**Exercise goal**. Reproduce the entries verbatim from the line that contains "The width and height of the screenshot is (1940, 910)." through the end of the entries, both included. Leave the pictures out of your answer.

**Stored rows**.
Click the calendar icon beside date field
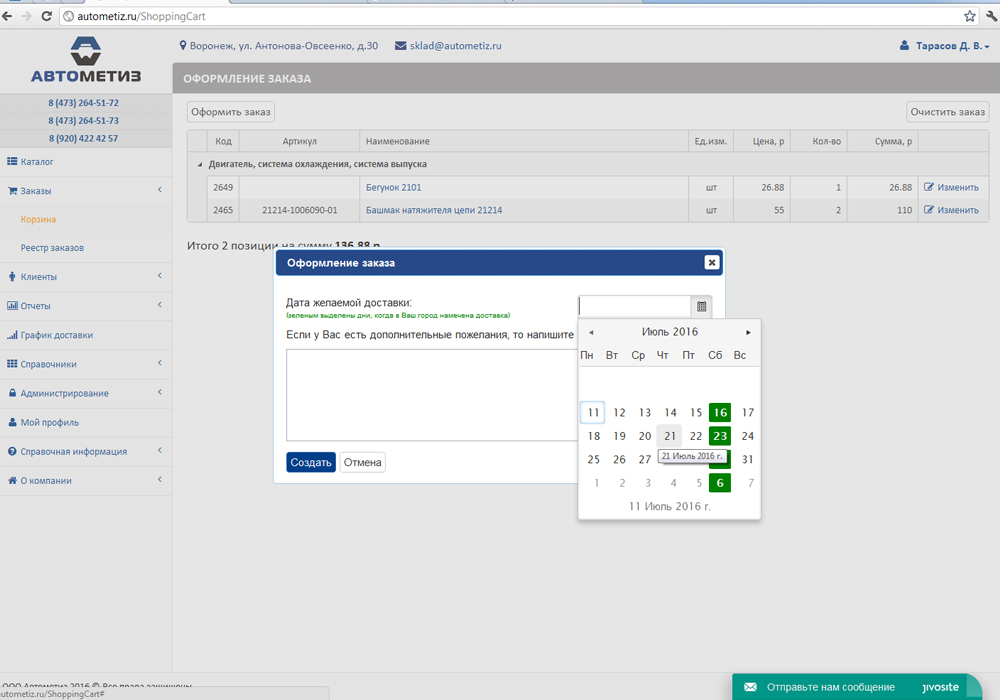The width and height of the screenshot is (1000, 700). pyautogui.click(x=701, y=306)
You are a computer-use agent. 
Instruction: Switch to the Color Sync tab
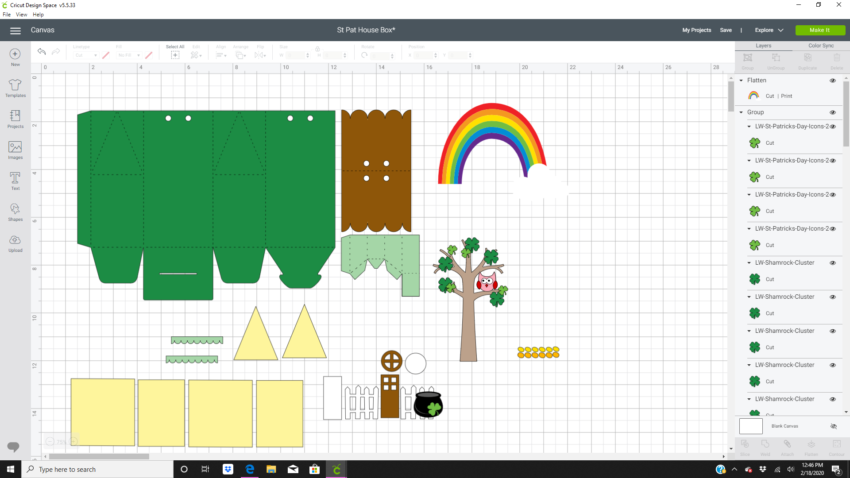pos(820,45)
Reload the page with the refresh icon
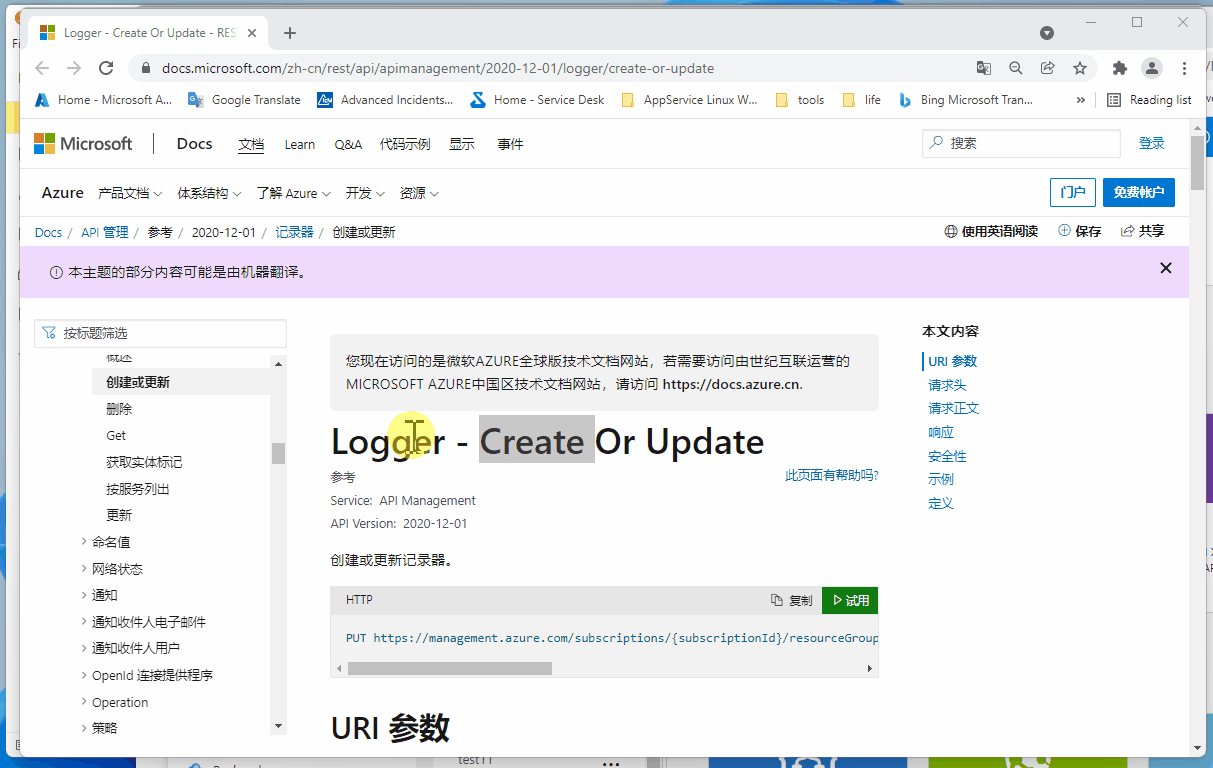This screenshot has height=768, width=1213. click(106, 68)
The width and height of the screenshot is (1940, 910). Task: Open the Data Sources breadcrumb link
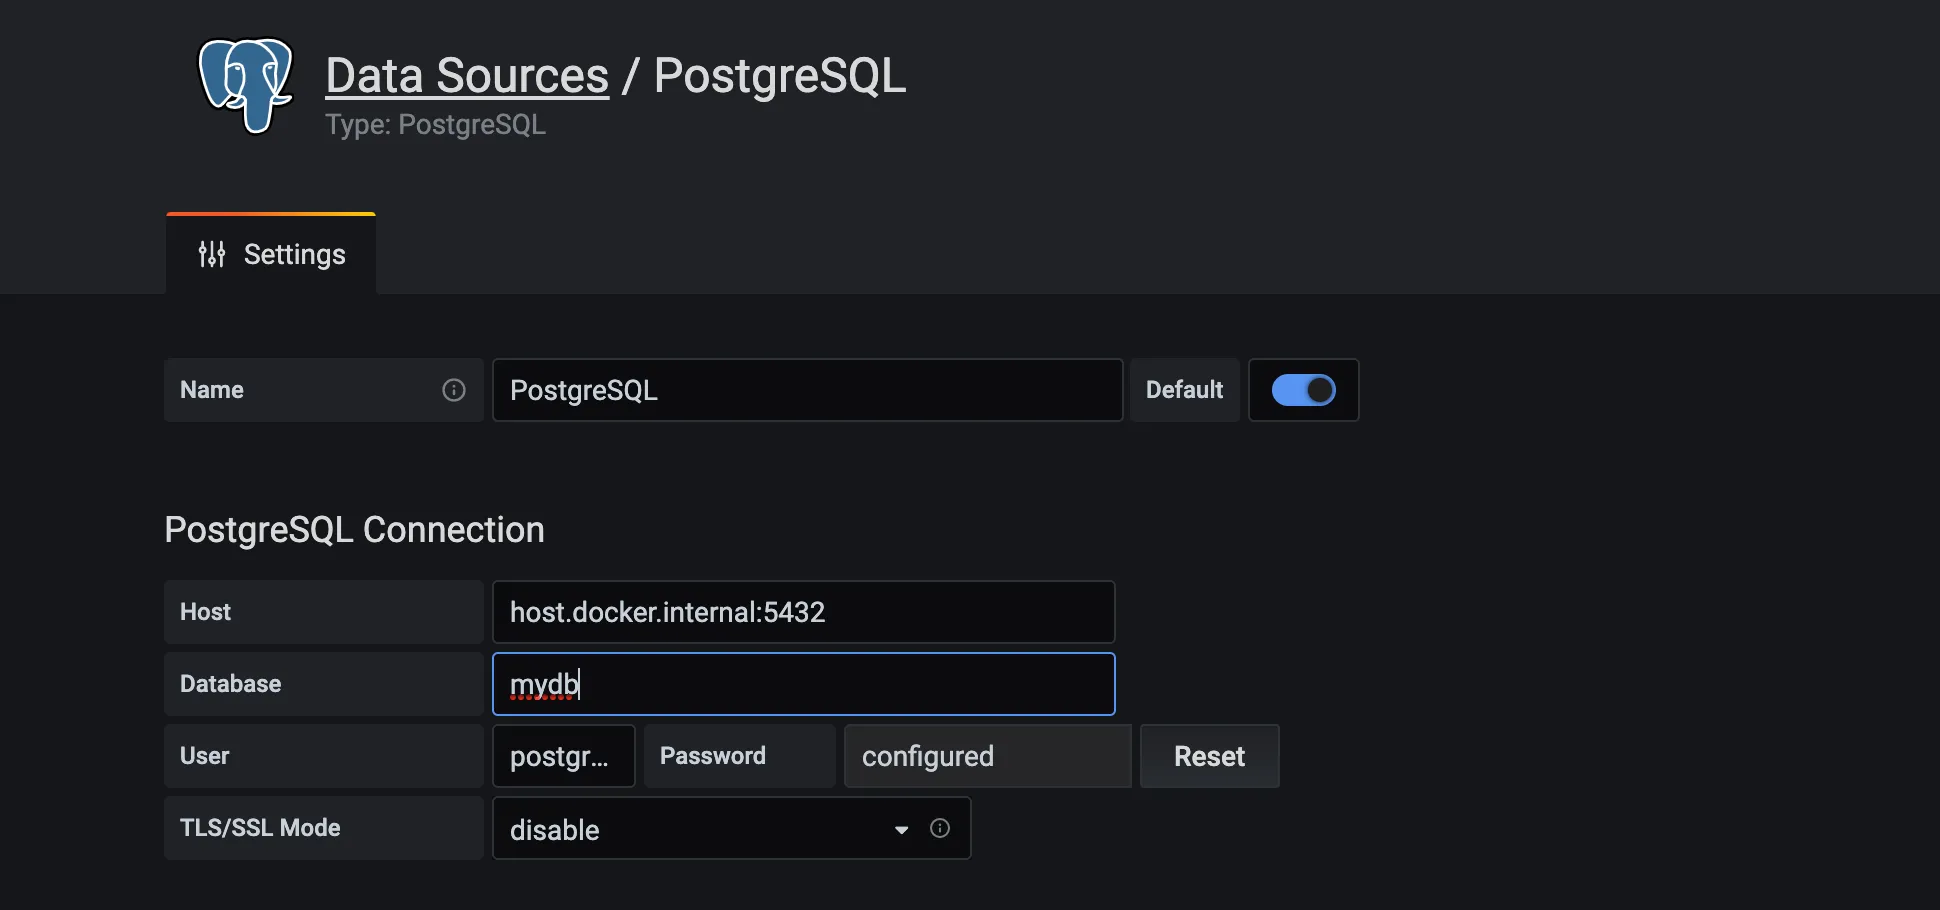coord(467,76)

**Result**.
The width and height of the screenshot is (1940, 910). Task: Open the Data Sources breadcrumb link
coord(467,76)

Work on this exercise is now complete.